Tukang kebun, tukang masak nasi, penjaga malam (pak K) tinggal di kamar belakang asrama bersama anak isterinya. Dan karena asrama cewek, kalau ada lampu mati, semua berteriak..pak K…..Terus kalau ada yang lulus, kita semua memakai baju teman yang lulus tadi, beramai-ramai guyur mengguyur air..bayangkan baju yang nempel di badan…dan pak K yang mengepel…hehehe.
Dan kalau pulang pacaran, atau nge lab sampai malam, kita masuk asrama lewat pintu belakang, dibalik pintu ada dipan tempat tidur pak K….hahaha…jadi akhirnya pak K ini hampir tiap tahun punya anak, keresahannya ditumpukan ke isterinya, lha tiap hari diteriaki dan dimintai tolong cewek2 manja penghuni asrama …hehehe
Terima kasih mbak … terima kasih.
Tahun ajaran baru putriku mulai kuliah, sharing Mbak Ratna benar-benar bermanfaat bagiku.
Tentang mangga, jadi ingat masa kuliah. Saya juga sering mendapat kiriman buah dari desa, srikaya, mangga, pisang, jambu. Dikirim via travel jadi dalam 4 jam sudah sampai. Karena lidahku lidah desa jadi ndak suka makan buah peraman/imbon, jadi terpaksa …. makan buahnya nunggu kiriman dari desa. Dimakan ramai-ramai. Bahagia sekali.
Selamat pagi semoga mBak Ratna sekeluarga selalu bahagia.Amin.
Sama-sama mbak, semoga putrinya sukses.
Dulu ibu memang berhati-hati sekali, saya harus kost yang termasuk makan, agar tahun pertama dan kedua kuliah bisa berjalan lancar
mending ikutan di rumah mertua……
.
*alah
Lha! Kan pilihan hanya kost, ngontrak atau asrama. Dan itu cerita saat mahasiswa, jadi belum berkeluarga
belum pernah ngalamin “asrama” Bu.. 🙂
dan kayanya udah sedikit banget mahasiswa jaman sekarang yg ngalamin “asrama”
tapi antara kos dan ngontrak sih tergantung status Bu klo aldi sih, klo ‘single’ lebi enak ngekos klo ‘double’ enak ngontrak ..
status terakhir sih ‘double’ tapi kondisinya ngontrak sendirian hahahaha karena pasangan nun dekat di Bandung … yaaa menunggu rumah kecil itu jadi, soalnya mo balik ngekos udah ga mungkin, barang2 di kontrakan udah keburu banyak
baca cerita Ibu (dan orang tua aldi), jaman dulu kuliah kok ribet banget ya? ada sarjana muda .. klo di swasta, ada ujian negeri dll
Saat ini asrama memang terbatas, karena jumlah mahasiswa jauh lebih banyak. Dulu kan setiap penerimaan nggak banyak, sehingga tertampung di asrama, hanya yang memang tak mau tinggal di asrama yang kost di luar…atau belum memenuhi persyaratan.

Tugas » Sebutkan buah-buahan yang menurut teks bacaan sering dikirim dari desa.

Bahan yang Disediakan »
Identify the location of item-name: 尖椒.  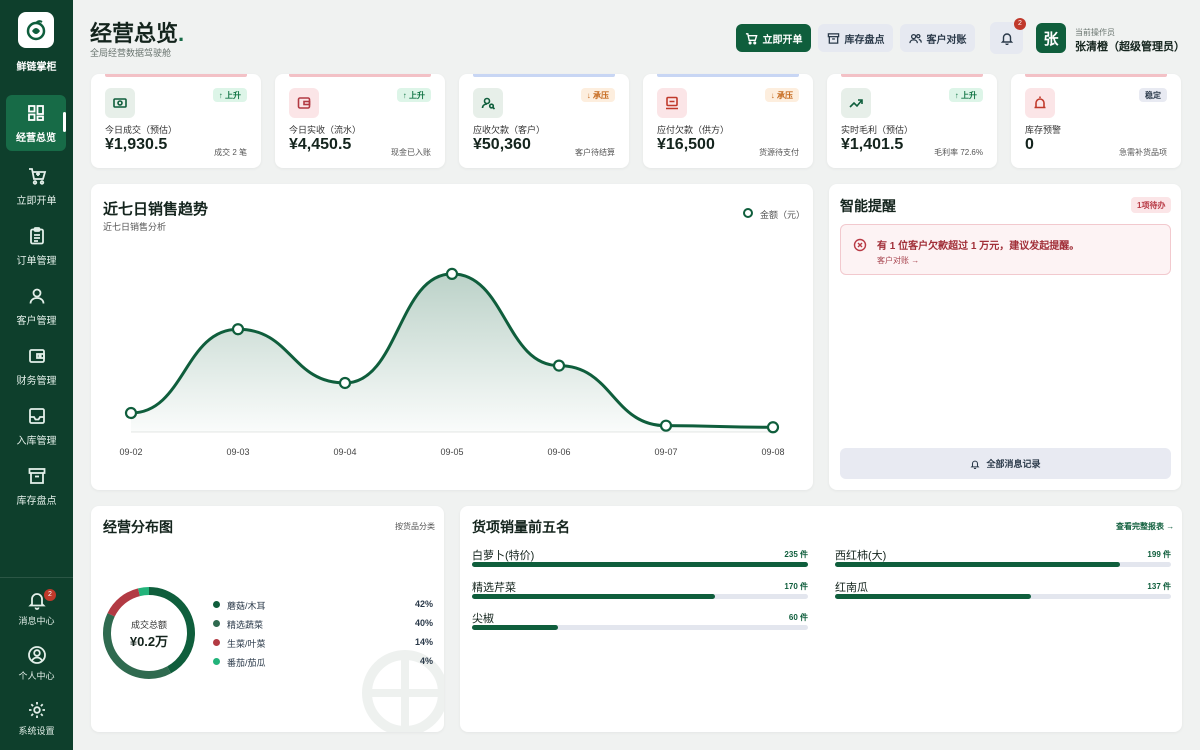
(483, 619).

...

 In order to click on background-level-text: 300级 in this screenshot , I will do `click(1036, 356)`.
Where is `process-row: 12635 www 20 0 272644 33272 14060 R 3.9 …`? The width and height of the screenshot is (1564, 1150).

---

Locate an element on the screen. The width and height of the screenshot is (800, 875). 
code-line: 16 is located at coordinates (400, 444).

Jawaban » Srikaya, mangga, pisang, dan jambu.